Comparative Example 5
After separating the methyl ester phase from the reaction mixture after filtration obtained in Comparative Example 4, it was tube-shaped again under the conditions of LHSV 1.5, reaction temperature 182 ° C., reaction pressure 4.0 MPa-G, and a molar ratio of methanol of 10 mol. Reaction was performed using a reactor to obtain a reaction mixture in which the methyl ester concentration in the methyl ester phase was 97.9%. The passing ratio with respect to the catalyst volume was 392 times. This mixture was continuously introduced into a flash distillation can and subjected to flash separation at 120 ° C. and 0 MPa-G to obtain a reaction mixture having a methanol concentration of 2.2%. Further, after continuously cooling to 60 ° C., the solution was filtered through a cartridge filter (CP-01 manufactured by Chisso Filter), but no precipitate was obtained.

  Table 1 shows the reaction conditions of the above Examples and Comparative Examples, the separation results of steryl glucoside, and the like.

Claims (7)

A step of transesterifying the lower fat and the fat and oil containing steryl glucoside in a dissolved state to obtain a reaction mixture;
Then, precipitating steryl glucoside in the reaction mixture;
Separating steryl glucoside from the reaction mixture;
A process for producing fatty acid lower alkyl esters, glycerol and steryl glucoside,
The transesterification, Ri step der carried out until the conversion to fatty acid lower alkyl esters of oils and fats derived from fatty acids is 90% or more,
The step of precipitating steryl glucoside in the reaction mixture is a step of adjusting the temperature of the reaction mixture to 30 to 55 ° C.
The step of separating steryl glucoside from the reaction mixture is a step of separating the 30-55 ° C reaction mixture by filtration,
Production method of fatty acid lower alkyl ester, glycerin and steryl glucoside.
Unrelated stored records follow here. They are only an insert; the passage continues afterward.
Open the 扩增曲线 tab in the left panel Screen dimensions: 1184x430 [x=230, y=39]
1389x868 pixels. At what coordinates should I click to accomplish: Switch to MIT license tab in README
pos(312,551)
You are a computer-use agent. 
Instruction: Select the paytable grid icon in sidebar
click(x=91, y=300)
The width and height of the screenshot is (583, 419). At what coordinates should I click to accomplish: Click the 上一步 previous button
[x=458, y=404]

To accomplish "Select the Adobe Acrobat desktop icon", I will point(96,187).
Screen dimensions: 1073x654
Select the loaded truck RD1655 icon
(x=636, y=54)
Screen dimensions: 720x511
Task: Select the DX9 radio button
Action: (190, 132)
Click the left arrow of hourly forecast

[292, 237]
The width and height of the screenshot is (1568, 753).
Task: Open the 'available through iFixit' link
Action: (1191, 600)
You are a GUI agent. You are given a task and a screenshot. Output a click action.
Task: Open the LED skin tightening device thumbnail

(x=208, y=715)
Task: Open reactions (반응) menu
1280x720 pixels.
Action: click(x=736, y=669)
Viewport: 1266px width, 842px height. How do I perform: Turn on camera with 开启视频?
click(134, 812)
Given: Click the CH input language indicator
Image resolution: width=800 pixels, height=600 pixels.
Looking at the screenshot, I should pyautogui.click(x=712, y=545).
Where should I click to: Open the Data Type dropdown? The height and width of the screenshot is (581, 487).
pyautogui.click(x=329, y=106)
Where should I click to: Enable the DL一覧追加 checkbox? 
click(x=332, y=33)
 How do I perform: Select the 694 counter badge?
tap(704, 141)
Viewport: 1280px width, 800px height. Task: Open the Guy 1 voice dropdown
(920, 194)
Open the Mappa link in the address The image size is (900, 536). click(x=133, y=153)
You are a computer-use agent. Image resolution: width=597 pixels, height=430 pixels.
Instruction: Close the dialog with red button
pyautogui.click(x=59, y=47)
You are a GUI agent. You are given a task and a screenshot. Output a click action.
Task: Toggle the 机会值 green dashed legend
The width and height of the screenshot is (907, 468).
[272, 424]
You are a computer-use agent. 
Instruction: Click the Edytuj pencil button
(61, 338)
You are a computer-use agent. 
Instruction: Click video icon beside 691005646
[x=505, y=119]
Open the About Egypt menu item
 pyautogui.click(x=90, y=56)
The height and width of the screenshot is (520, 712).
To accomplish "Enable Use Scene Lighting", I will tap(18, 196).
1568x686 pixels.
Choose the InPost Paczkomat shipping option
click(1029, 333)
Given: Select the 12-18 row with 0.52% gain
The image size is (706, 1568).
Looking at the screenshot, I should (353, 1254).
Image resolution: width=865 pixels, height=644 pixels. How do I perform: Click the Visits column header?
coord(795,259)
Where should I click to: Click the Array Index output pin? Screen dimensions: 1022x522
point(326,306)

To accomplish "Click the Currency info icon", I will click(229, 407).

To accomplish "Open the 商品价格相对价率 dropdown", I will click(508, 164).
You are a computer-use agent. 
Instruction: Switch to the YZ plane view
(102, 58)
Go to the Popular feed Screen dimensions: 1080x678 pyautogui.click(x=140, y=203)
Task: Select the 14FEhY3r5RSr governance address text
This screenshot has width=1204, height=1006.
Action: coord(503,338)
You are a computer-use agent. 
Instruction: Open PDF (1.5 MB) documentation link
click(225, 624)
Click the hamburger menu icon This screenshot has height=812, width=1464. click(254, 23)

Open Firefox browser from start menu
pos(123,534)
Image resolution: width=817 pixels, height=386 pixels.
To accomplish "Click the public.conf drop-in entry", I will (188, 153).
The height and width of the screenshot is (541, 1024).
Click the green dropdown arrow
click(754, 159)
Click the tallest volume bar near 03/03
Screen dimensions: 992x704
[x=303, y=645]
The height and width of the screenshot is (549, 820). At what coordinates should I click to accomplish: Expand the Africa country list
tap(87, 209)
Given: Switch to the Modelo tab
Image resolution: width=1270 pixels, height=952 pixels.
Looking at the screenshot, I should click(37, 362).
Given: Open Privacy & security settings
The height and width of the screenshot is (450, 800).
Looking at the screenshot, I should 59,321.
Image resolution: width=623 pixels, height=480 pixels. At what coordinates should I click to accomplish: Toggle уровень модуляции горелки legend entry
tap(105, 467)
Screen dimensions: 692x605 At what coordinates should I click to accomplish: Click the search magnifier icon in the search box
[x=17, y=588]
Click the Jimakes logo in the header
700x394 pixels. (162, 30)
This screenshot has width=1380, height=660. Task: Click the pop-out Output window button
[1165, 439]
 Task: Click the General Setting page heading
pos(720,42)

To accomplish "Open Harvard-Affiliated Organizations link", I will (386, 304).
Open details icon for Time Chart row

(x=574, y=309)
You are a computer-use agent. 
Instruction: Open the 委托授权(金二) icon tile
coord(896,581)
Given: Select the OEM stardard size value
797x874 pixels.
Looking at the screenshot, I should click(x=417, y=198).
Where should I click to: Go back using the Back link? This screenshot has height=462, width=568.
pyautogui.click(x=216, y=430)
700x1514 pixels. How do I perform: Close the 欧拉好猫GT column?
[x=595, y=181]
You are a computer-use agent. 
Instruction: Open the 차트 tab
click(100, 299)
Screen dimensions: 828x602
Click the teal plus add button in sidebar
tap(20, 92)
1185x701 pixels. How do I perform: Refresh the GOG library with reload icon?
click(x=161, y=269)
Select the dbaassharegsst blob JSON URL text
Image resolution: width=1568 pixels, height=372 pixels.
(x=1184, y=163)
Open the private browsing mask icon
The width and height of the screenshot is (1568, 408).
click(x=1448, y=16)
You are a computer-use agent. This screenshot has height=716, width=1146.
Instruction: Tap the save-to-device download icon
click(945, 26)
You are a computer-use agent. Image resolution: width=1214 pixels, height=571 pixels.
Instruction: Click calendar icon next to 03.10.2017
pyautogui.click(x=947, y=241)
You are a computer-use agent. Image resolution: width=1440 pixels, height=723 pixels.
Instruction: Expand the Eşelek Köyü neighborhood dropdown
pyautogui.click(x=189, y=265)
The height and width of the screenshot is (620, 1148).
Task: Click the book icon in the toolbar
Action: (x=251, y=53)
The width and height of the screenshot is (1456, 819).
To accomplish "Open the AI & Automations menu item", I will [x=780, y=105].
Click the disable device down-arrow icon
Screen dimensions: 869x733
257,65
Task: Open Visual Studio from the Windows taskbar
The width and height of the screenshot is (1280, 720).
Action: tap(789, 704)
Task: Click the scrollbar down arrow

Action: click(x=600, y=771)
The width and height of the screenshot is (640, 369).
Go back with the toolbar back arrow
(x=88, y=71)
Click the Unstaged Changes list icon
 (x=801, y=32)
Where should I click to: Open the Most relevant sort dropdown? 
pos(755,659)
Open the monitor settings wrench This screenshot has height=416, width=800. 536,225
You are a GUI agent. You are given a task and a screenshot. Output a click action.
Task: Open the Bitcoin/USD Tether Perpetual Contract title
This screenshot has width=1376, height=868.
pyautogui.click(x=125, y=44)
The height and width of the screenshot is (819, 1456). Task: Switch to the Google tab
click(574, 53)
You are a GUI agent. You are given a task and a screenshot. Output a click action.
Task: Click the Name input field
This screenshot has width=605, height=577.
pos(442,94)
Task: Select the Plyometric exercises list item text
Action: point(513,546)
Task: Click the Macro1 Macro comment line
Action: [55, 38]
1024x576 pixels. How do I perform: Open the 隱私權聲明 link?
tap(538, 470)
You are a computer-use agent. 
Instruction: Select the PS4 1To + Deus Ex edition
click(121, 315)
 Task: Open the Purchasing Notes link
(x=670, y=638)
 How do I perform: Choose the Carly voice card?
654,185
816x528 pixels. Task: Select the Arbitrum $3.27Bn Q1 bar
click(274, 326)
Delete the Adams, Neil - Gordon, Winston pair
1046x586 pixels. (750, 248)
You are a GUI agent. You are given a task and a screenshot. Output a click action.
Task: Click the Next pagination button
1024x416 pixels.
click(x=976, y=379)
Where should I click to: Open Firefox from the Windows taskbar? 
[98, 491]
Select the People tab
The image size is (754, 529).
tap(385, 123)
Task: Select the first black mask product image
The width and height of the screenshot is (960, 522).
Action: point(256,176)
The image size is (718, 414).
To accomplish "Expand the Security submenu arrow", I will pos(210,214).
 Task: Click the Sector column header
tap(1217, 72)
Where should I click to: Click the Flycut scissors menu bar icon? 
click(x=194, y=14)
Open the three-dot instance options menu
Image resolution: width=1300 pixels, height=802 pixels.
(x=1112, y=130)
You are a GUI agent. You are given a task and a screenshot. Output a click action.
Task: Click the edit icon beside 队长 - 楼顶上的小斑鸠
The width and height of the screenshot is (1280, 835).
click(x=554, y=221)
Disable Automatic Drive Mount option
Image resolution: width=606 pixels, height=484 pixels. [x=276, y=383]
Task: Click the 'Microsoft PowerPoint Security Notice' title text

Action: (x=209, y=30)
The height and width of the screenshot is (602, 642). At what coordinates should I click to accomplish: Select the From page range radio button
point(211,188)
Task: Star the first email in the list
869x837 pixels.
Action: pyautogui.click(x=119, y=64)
Step (a): A step of transesterifying the fat and oil containing steryl glucoside in a dissolved state with a lower alcohol,
Step (b): a step of oil-water separation of the reaction mixture obtained from the step (a),
Step (c): a step of transesterifying the oil phase obtained in step (b) with a lower alcohol,
Step (d): a step of precipitating steryl glucoside in the reaction mixture obtained from step (c),
Step (e): a step of separating steryl glucoside from the reaction mixture obtained from step (d),
Step (f): The process for producing a fatty acid lower alkyl ester, glycerin and steryl glucoside according to claim 1, comprising a step of oil-water separation of the reaction mixture separated in step (e) to obtain a fatty acid alkyl ester and glycerin. The reaction mixture obtained in the transesterification reaction step is a step of obtaining a mixture separated into two phases in a mixture containing a fatty acid lower alkyl ester, unreacted oil, glycerin, lower alcohol, and steryl glucoside,
The fatty acid lower alkyl ester, glycerin and steryl according to claim 1 or 2, wherein the step of precipitating steryl glucoside in the reaction mixture is a step of precipitating a white precipitate of steryl glucoside in the middle of the two phases. Production method of glucoside.   The method for producing a fatty acid lower alkyl ester, glycerin and steryl glucoside according to claim 3, wherein the two phases are a phase containing a fatty acid methyl ester and a phase containing glycerin.   The step of precipitating steryl glucoside in the reaction mixture is a step of adjusting the temperature of the reaction mixture to 30 to 35 ° C, wherein the fatty acid lower alkyl ester, glycerin and stearic acid according to any one of claims 1 to 4. A method for producing rilglucoside. The fatty acid lower of any one of claims 1 to 5 , comprising a step of removing the lower alcohol from the reaction mixture obtained in the transesterification reaction step until the lower alcohol concentration in the reaction mixture becomes 8% by mass or less. A process for producing alkyl esters, glycerin and steryl glucoside. The method for producing a fatty acid lower alkyl ester, glycerin and steryl glucoside according to any one of claims 1 to 6 , wherein the transesterification reaction step is a step performed using a solid acid catalyst.